====== Data in this exercise ======
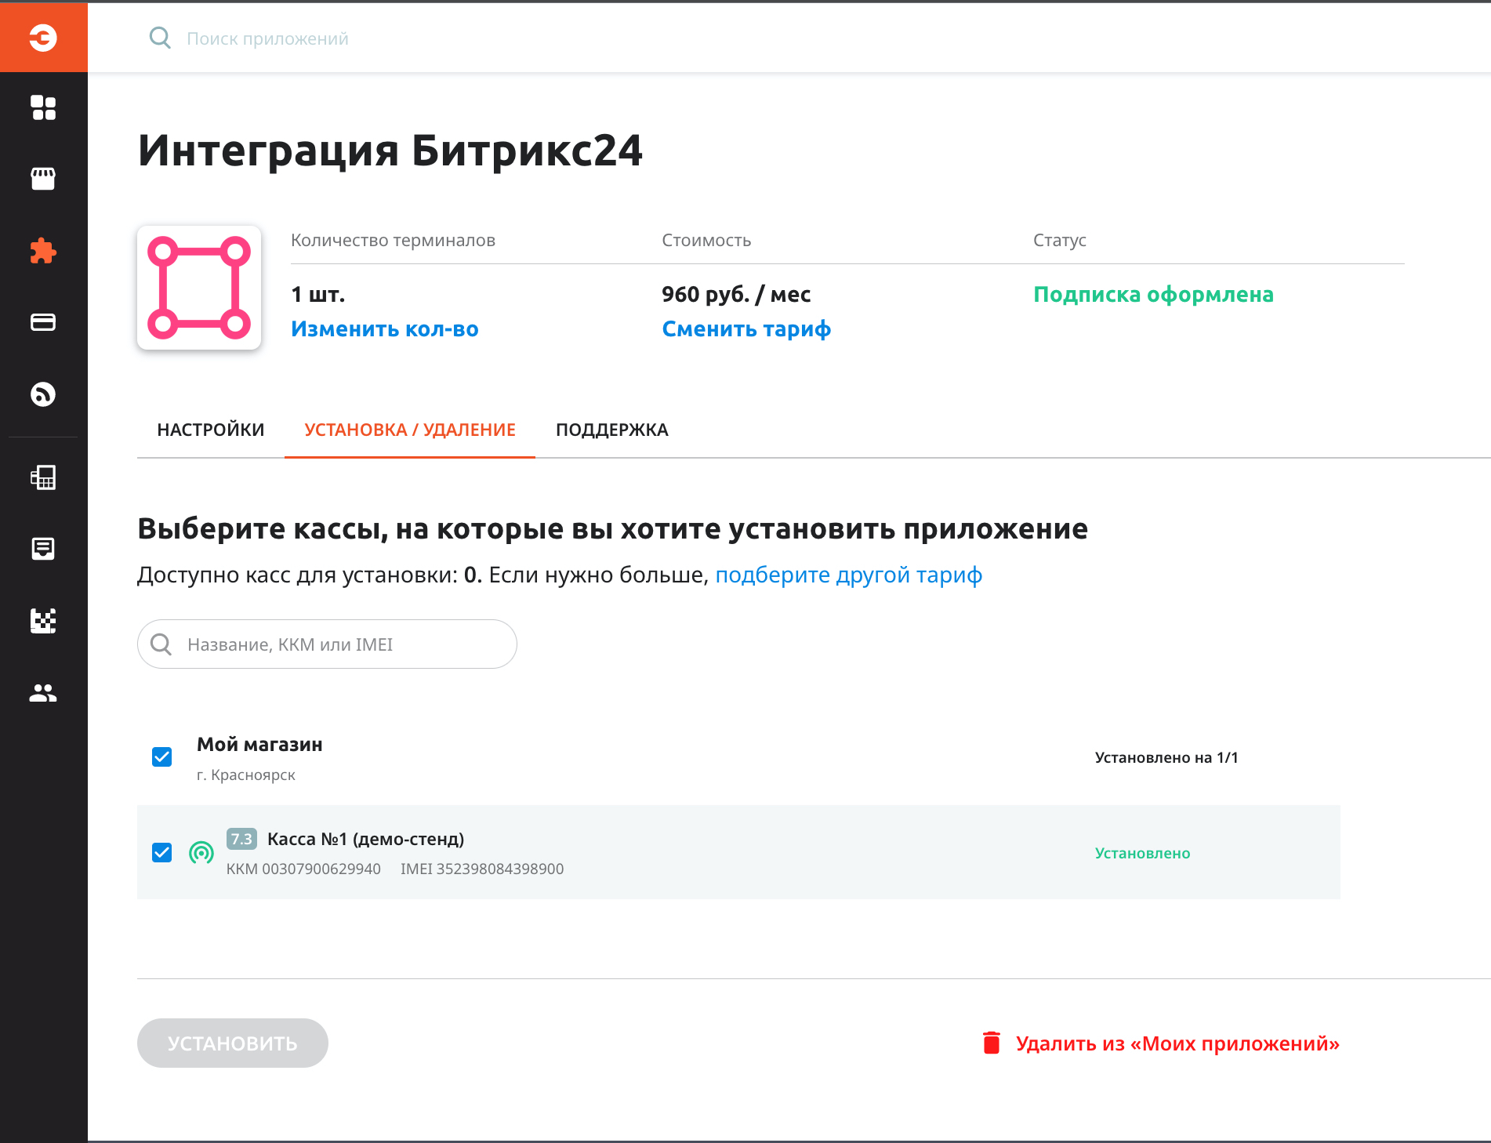The width and height of the screenshot is (1491, 1143).
Task: Click the Evotor logo in the sidebar
Action: [x=43, y=37]
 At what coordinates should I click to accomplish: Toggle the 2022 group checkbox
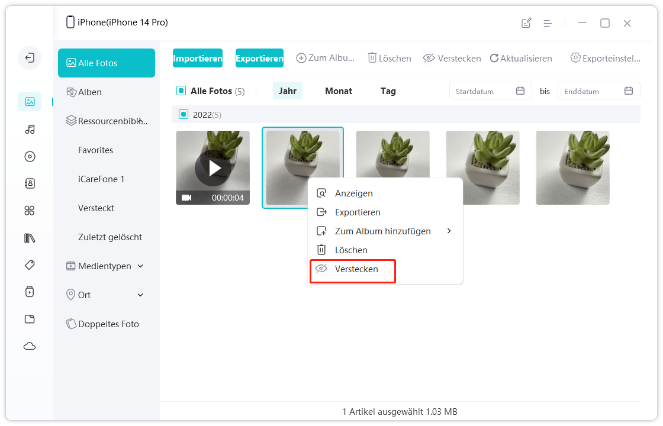184,114
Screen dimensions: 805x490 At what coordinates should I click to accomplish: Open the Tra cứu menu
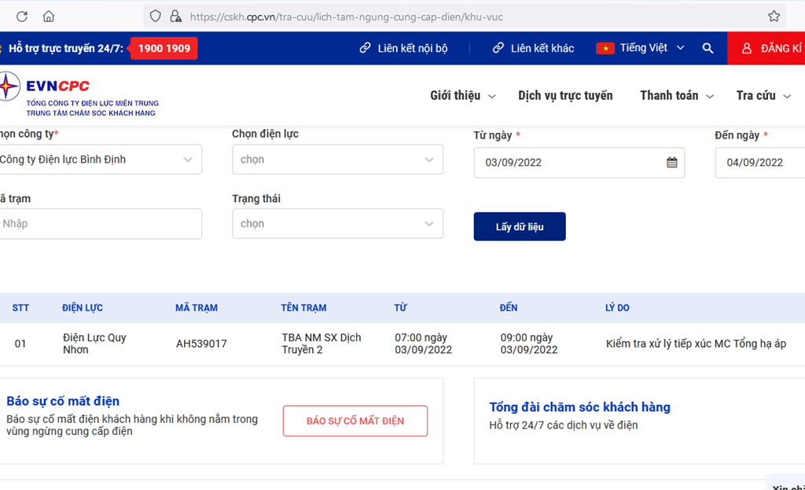[x=763, y=95]
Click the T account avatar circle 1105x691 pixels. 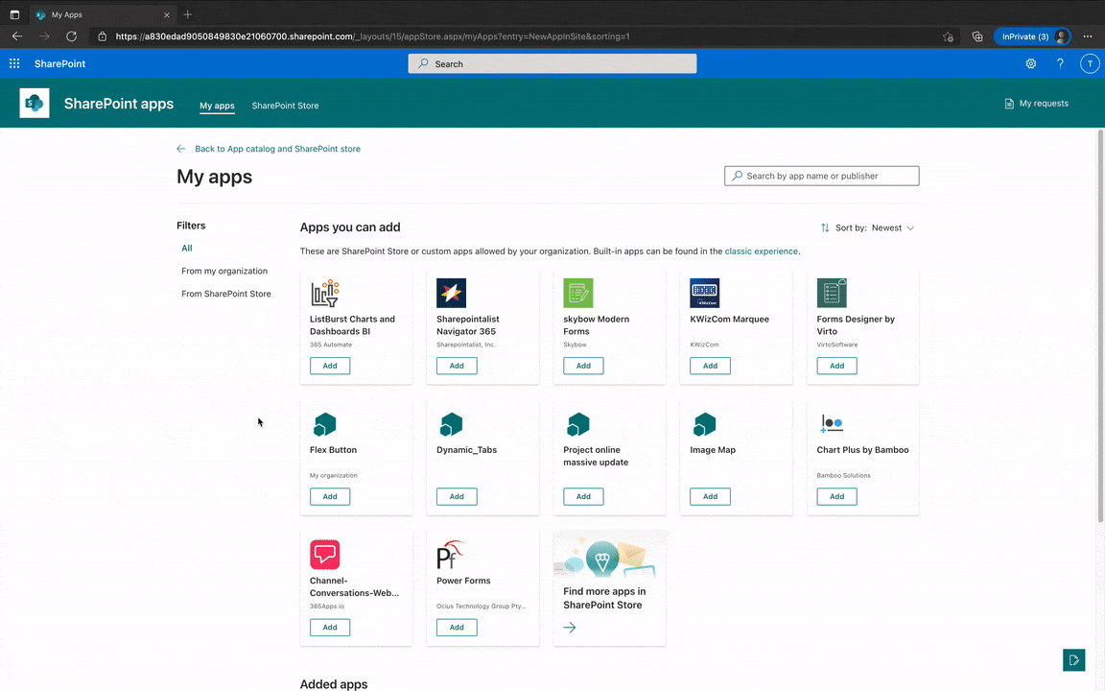tap(1090, 63)
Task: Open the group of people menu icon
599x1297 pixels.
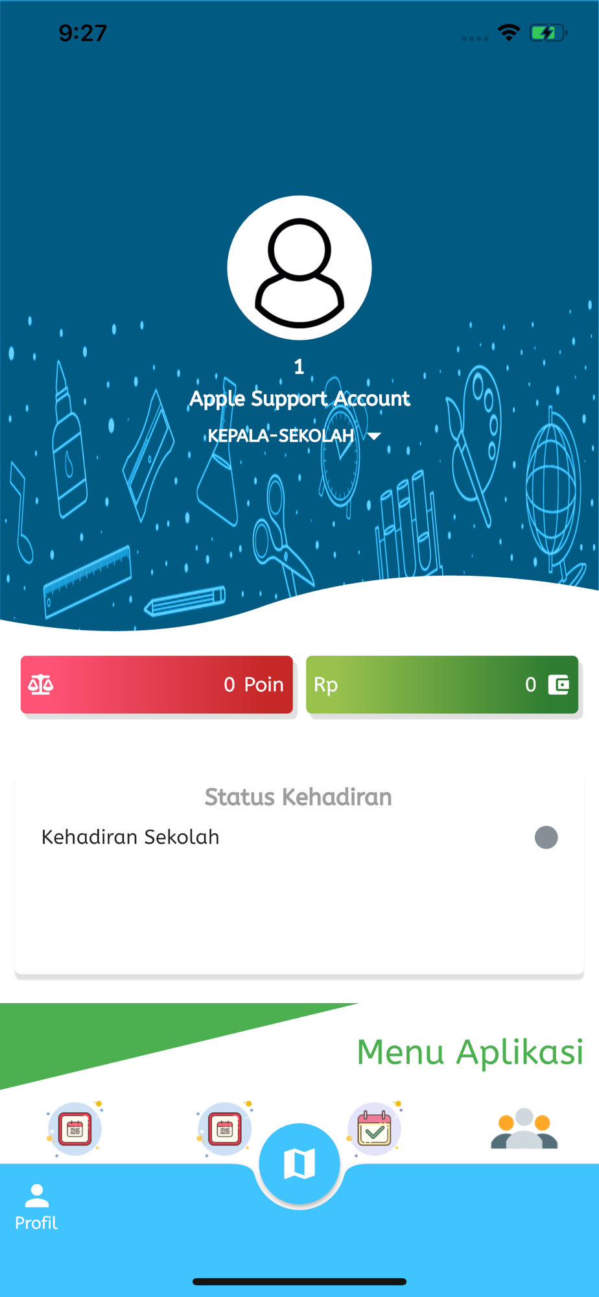Action: pos(524,1129)
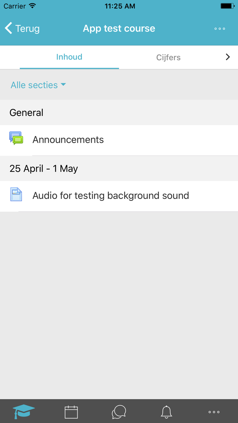
Task: Open the courses graduation cap tab
Action: 24,411
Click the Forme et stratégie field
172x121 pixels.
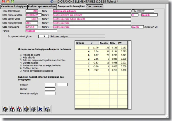(50, 93)

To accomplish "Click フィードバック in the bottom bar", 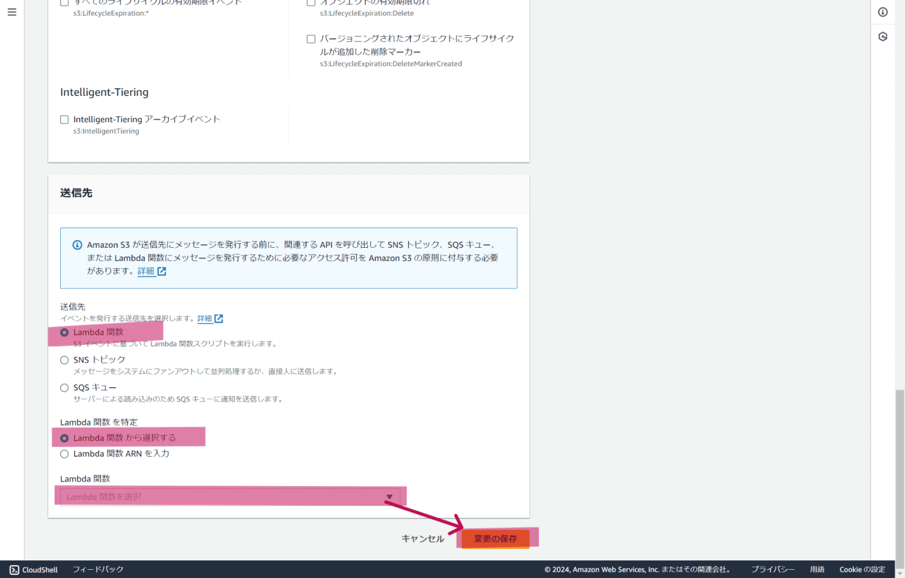I will tap(98, 569).
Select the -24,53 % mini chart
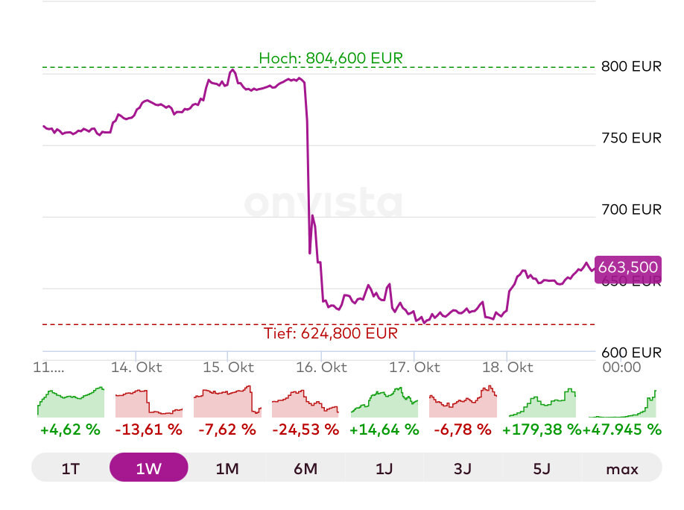Viewport: 684px width, 510px height. [305, 403]
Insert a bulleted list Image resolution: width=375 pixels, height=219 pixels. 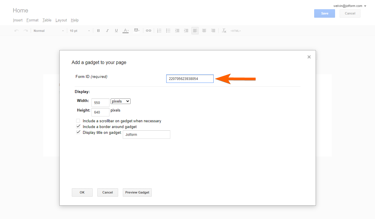pos(168,31)
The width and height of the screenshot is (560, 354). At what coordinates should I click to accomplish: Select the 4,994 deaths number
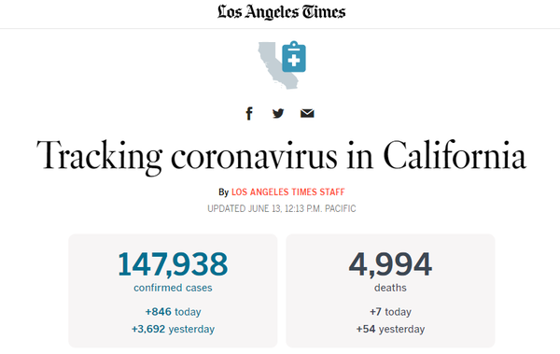[390, 264]
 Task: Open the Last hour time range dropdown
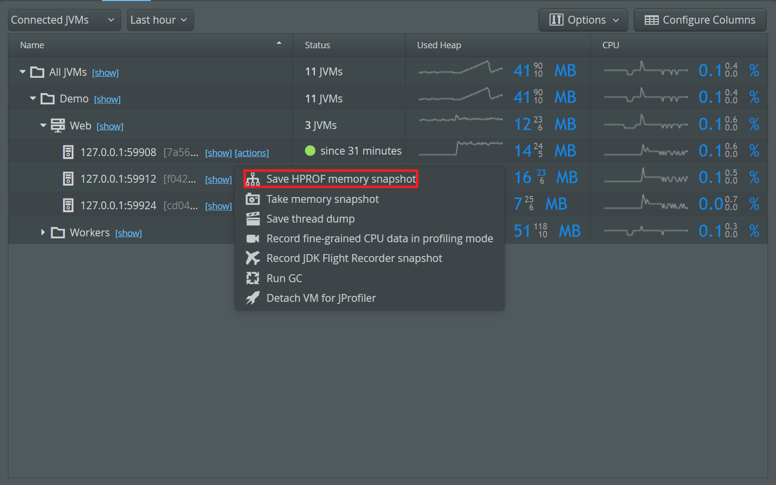coord(160,20)
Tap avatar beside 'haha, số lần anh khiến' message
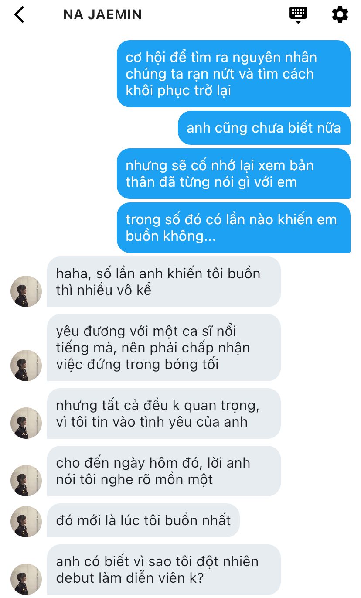This screenshot has height=598, width=361. coord(26,291)
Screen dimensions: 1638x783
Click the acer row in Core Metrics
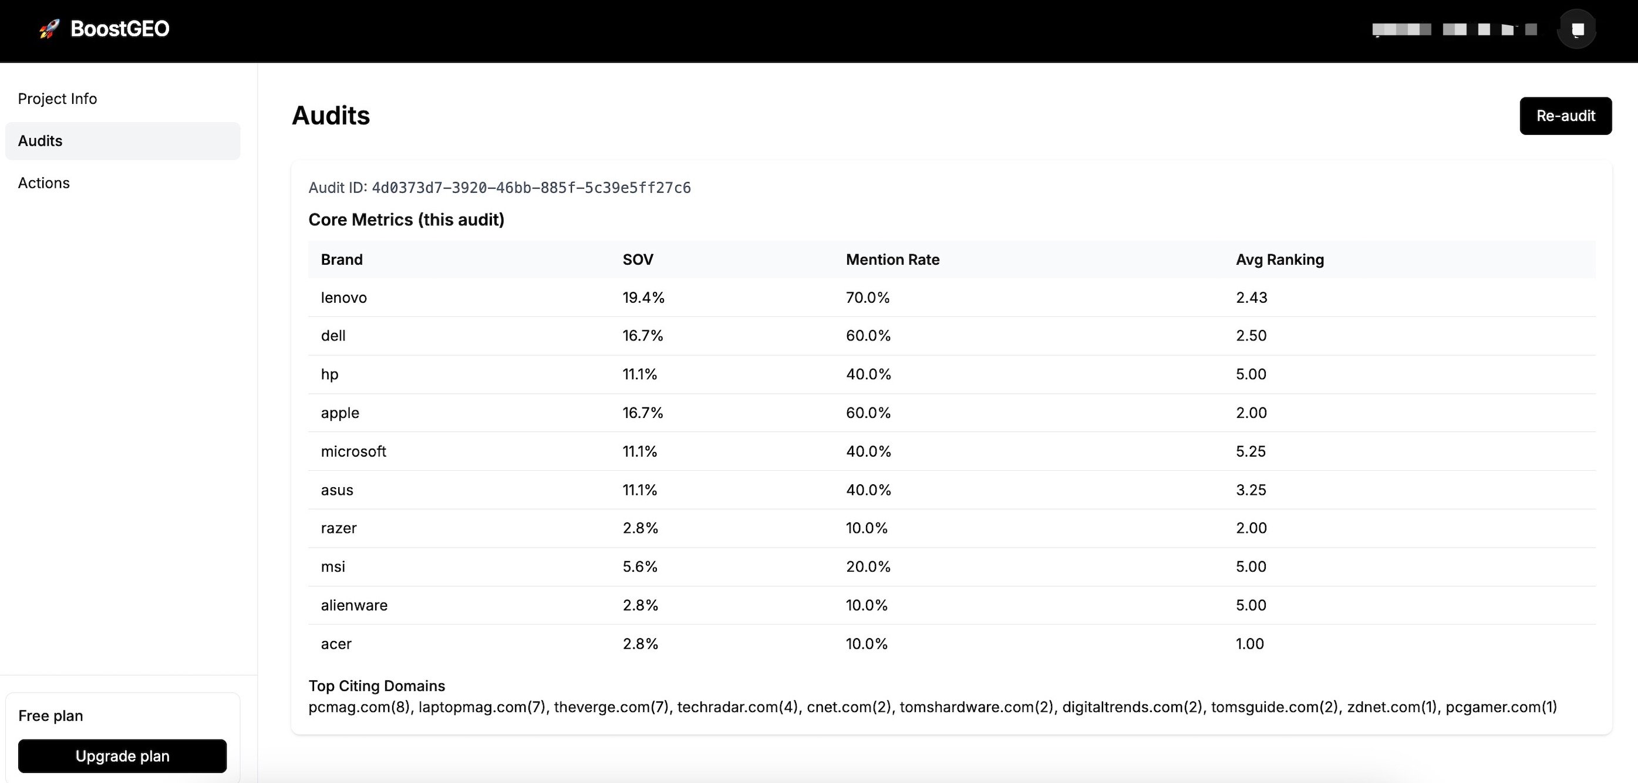336,644
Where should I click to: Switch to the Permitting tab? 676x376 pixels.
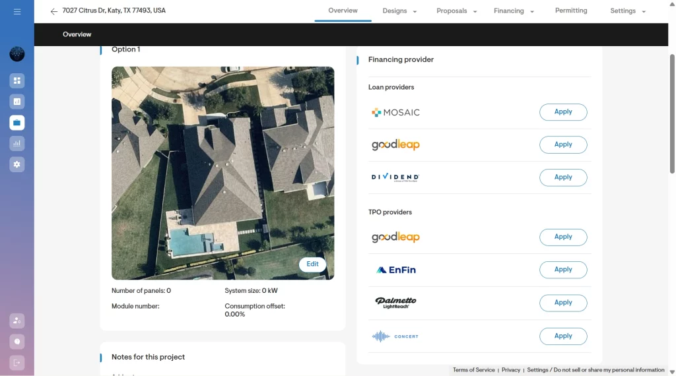571,11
======
_Work to be completed_
Leaving out all pictures, print exactly the lines above from the one containing "Task: Open the Last hour time range dropdown" through the last line of the entries.

_Final answer_
 Task: Open the Last hour time range dropdown
coord(160,20)
Tap avatar beside 'haha, số lần anh khiến' message
This screenshot has height=598, width=361. coord(26,291)
Screen dimensions: 1638x783
Click the acer row in Core Metrics
336,644
Where should I click to: Switch to the Permitting tab? 676x376 pixels.
571,11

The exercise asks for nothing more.